> _Data listing_
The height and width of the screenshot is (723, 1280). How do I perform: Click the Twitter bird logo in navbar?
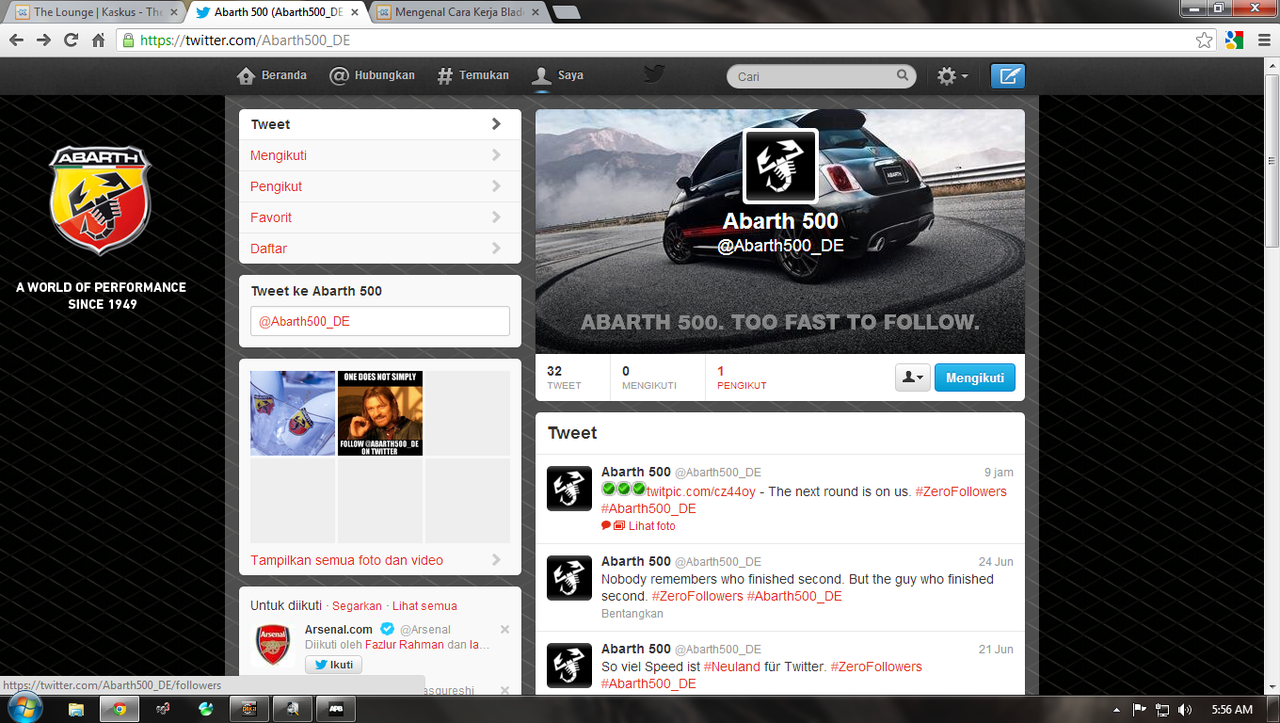(654, 75)
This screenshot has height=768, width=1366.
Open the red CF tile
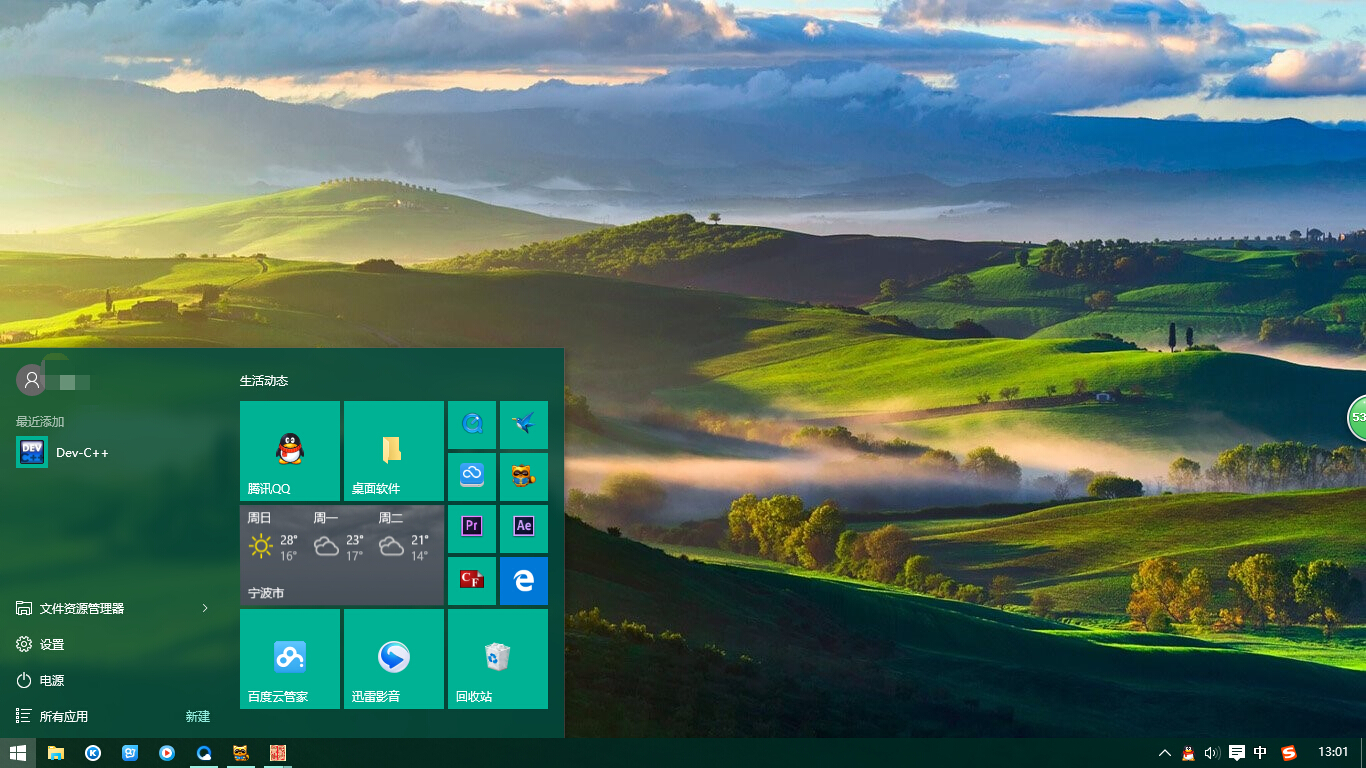(x=472, y=581)
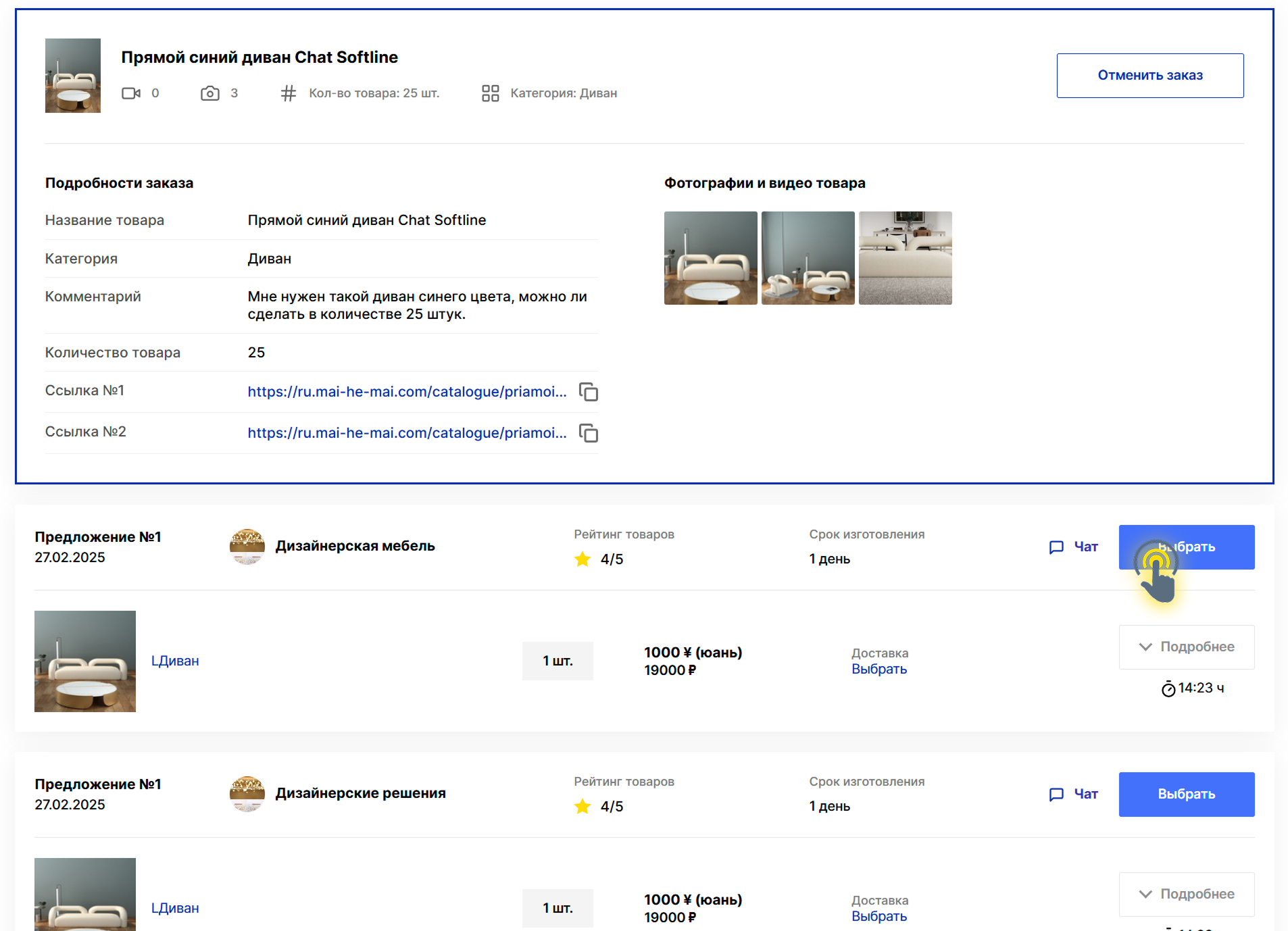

> _DIRECTIONS FOR THIS TASK_
Copy the lines of the entries verbatim, starting at the line containing "This screenshot has height=768, width=1366." and ending at the end of the entries, with both ends included. Leave out the pictures.

> _TASK RESPONSE_
This screenshot has height=768, width=1366.
Open the red CF tile
(x=472, y=581)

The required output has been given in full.